Moïzz. Cette dernière circonstance ne semble pas avoir été inconnue au
capitaine du vaisseau andalous. Il se peut même qu’Abdérame ait
soupçonné que les dépêches dont le courrier était porteur, contenaient
un plan d’attaque contre l’Espagne, et qu’il ait donné au capitaine
l’ordre de les intercepter. Quoi qu’il en soit, le capitaine attaqua le
vaisseau sicilien, le prit, le pilla et s’empara des dépêches.

Moïzz usa aussitôt de représailles. Sur son ordre, le gouverneur de la
Sicile se porta avec une flotte vers Almérie, et prit ou brûla les
navires qui se trouvaient dans ce port. Il s’empara aussi de celui qui
avait fourni un spécieux prétexte pour cette expédition, et qui était
justement de retour d’Alexandrie, d’où il avait rapporté des chanteuses
pour le calife et de précieuses marchandises. Puis les troupes du
gouverneur débarquèrent pour piller les environs d’Almérie, après quoi
elles se remirent en mer[116].

Abdérame répondit d’une manière énergique à cette attaque. Il ordonna
d’abord de maudire chaque jour les Fatimides dans les prières
publiques[117]; puis il chargea son amiral Ghâlib d’aller piller les
côtes de l’Ifrikia. Cette expédition, toutefois, n’eut pas tout le
succès que le calife s’en était promis. Les Andalous remportèrent bien
quelques avantages, mais à la fin ils furent repoussés par les troupes
qui gardaient la province, et forcés de se rembarquer.

Voilà où Abdérame en était de la guerre qu’il soutenait contre les
Fatimides, au moment où les négociations avec le roi de Léon étaient en
train. Voulant tourner toutes les forces et toutes les ressources de
l’empire contre l’Afrique, il devait naturellement désirer la paix avec
les chrétiens du Nord, et c’est pour cette raison qu’il ne s’était pas
montré trop difficile sur les conditions auxquelles elle se faisait.

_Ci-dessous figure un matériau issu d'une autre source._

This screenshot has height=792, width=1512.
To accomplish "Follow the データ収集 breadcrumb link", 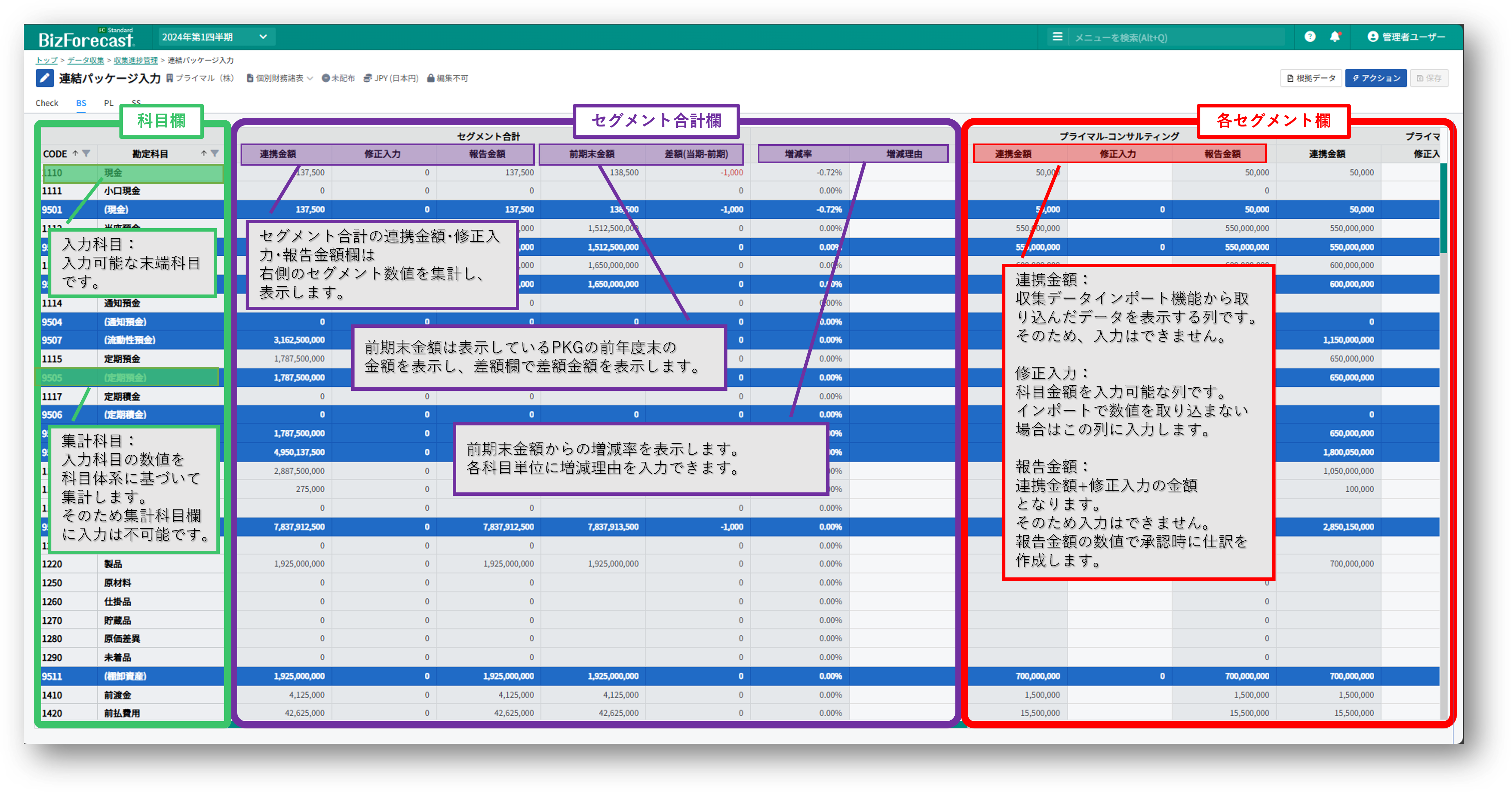I will click(x=85, y=61).
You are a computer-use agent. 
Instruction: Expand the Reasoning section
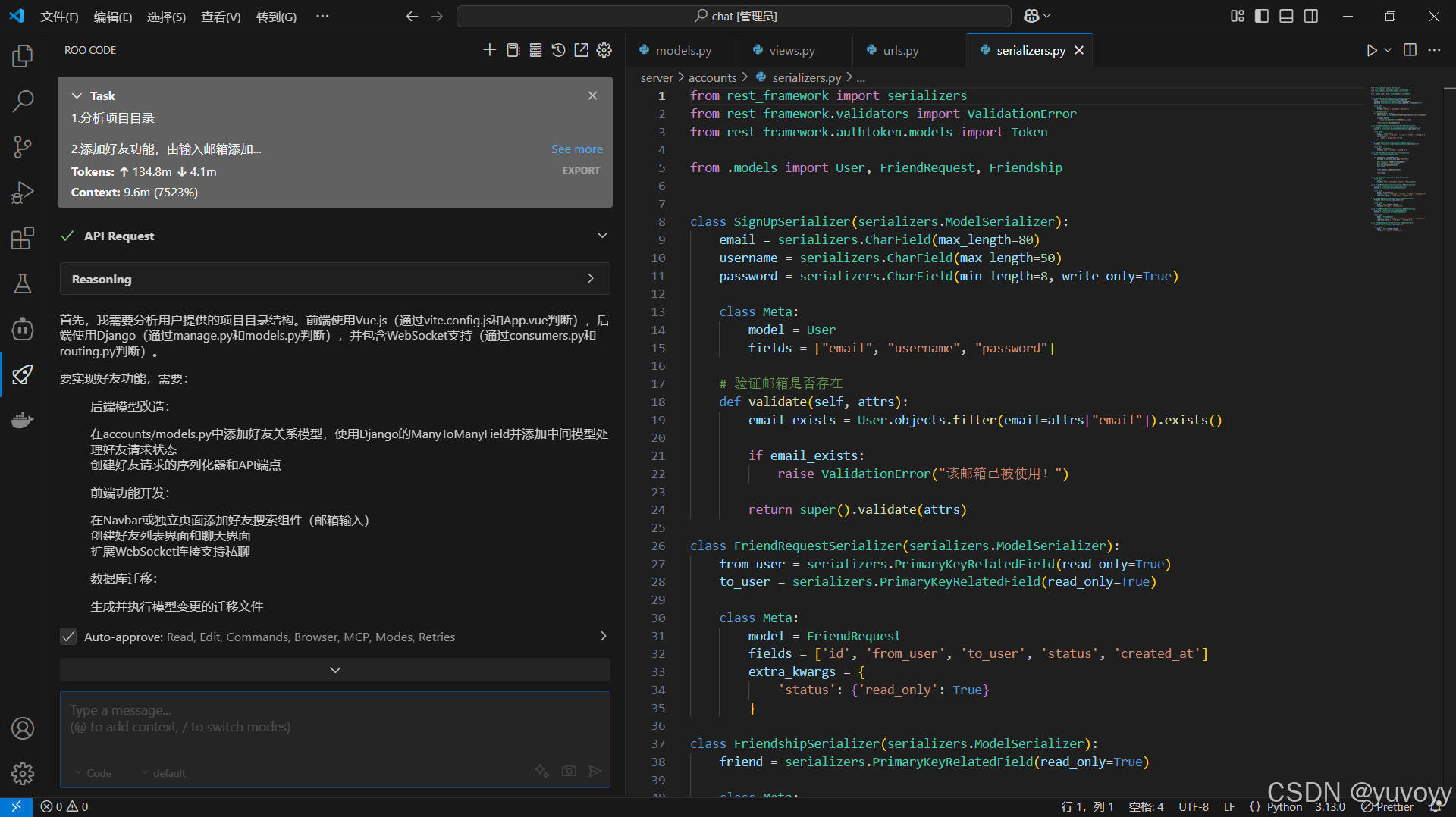591,278
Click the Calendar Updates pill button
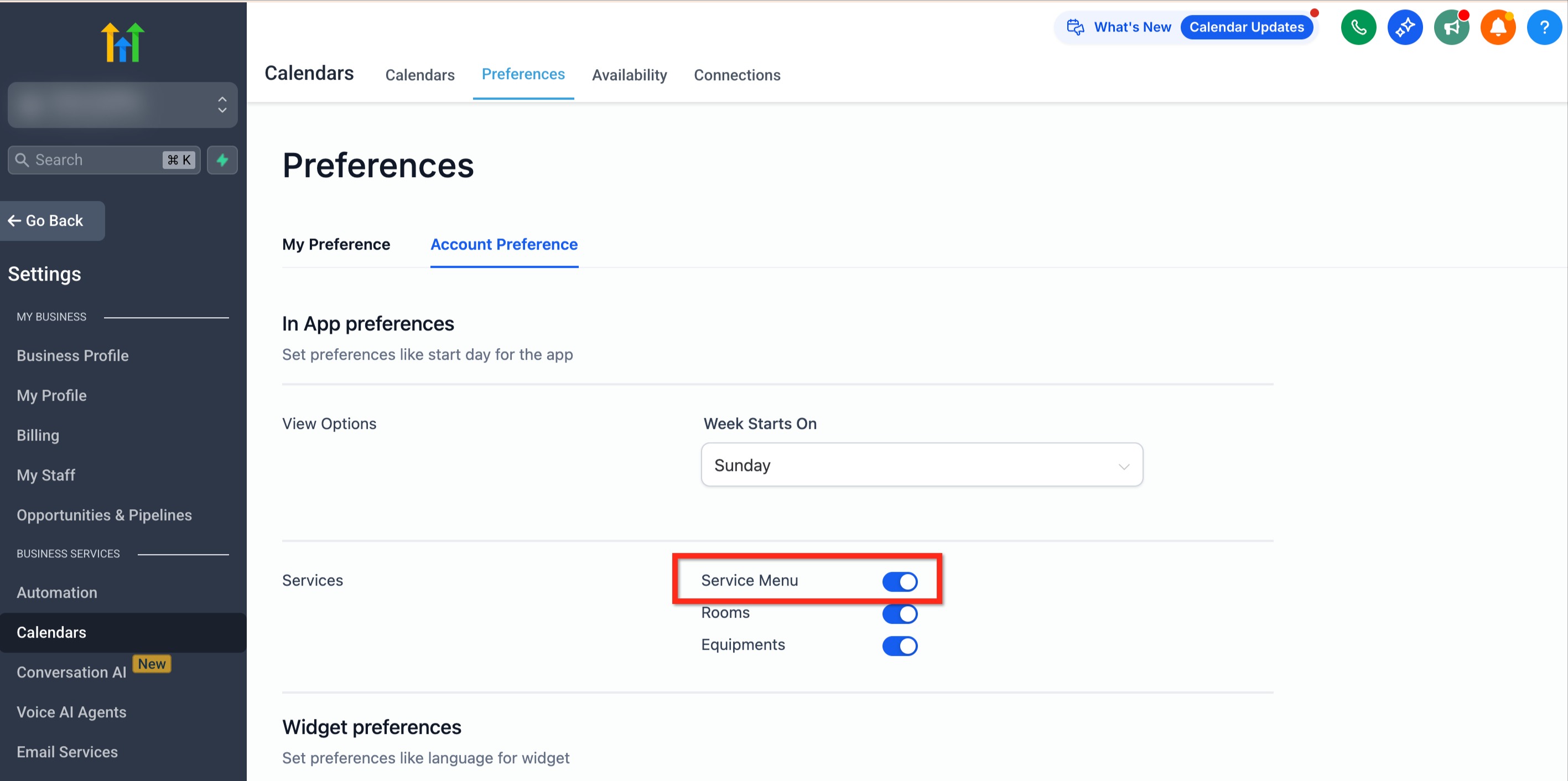The height and width of the screenshot is (781, 1568). pos(1246,27)
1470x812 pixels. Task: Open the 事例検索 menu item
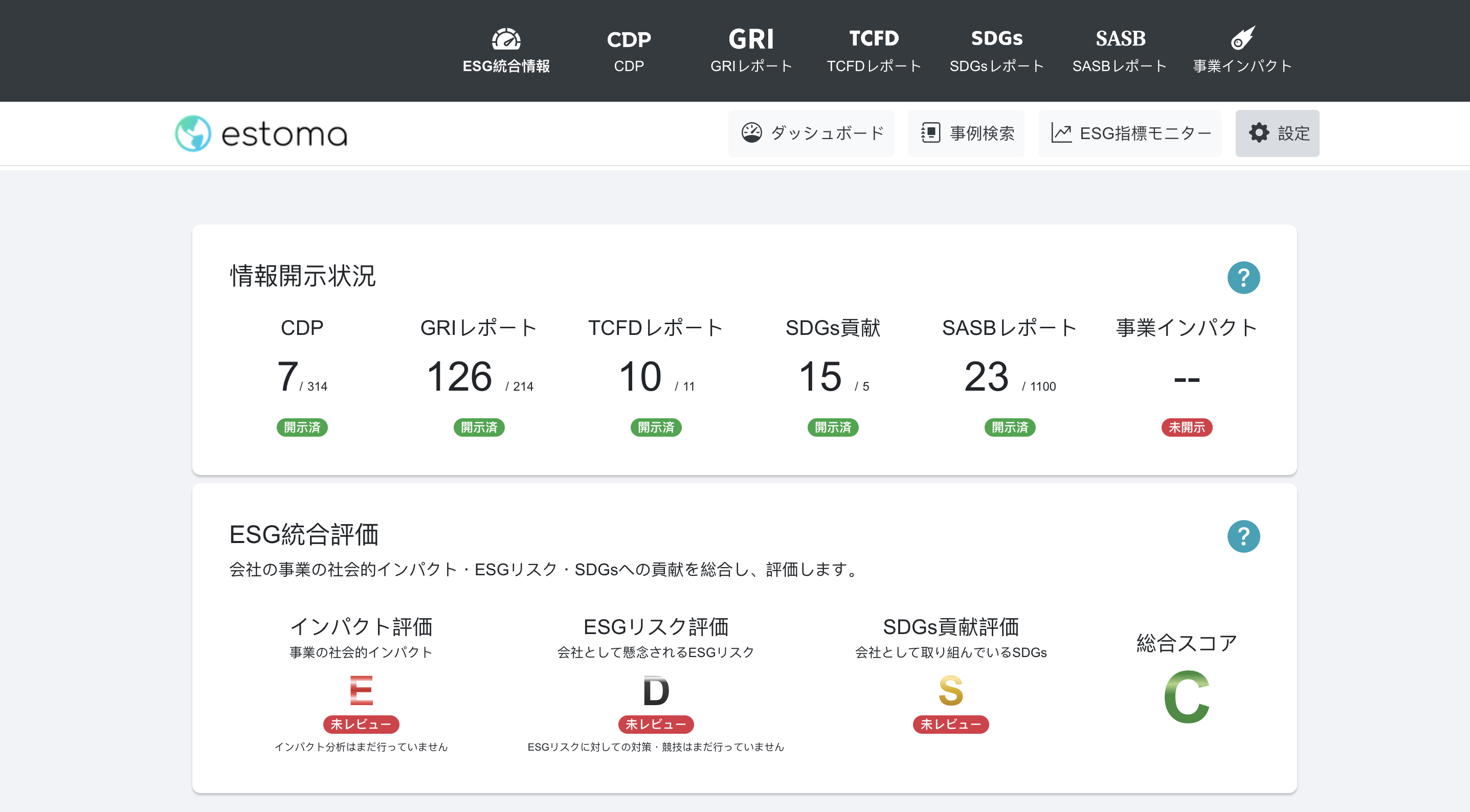966,133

Maintenant qu’elle avait été conclue, il concentra toutes ses pensées
sur l’Afrique. Une grande expédition se préparait. Les ouvriers dans les
chantiers n’avaient plus un moment de repos, de tous côtés des troupes
se dirigeaient vers les ports de mer, et l’on enrôlait des milliers de
matelots, lorsque la mort d’Ordoño III, qui arriva dans le printemps de
l’année 957[118], vint entraver tout à coup les projets du calife.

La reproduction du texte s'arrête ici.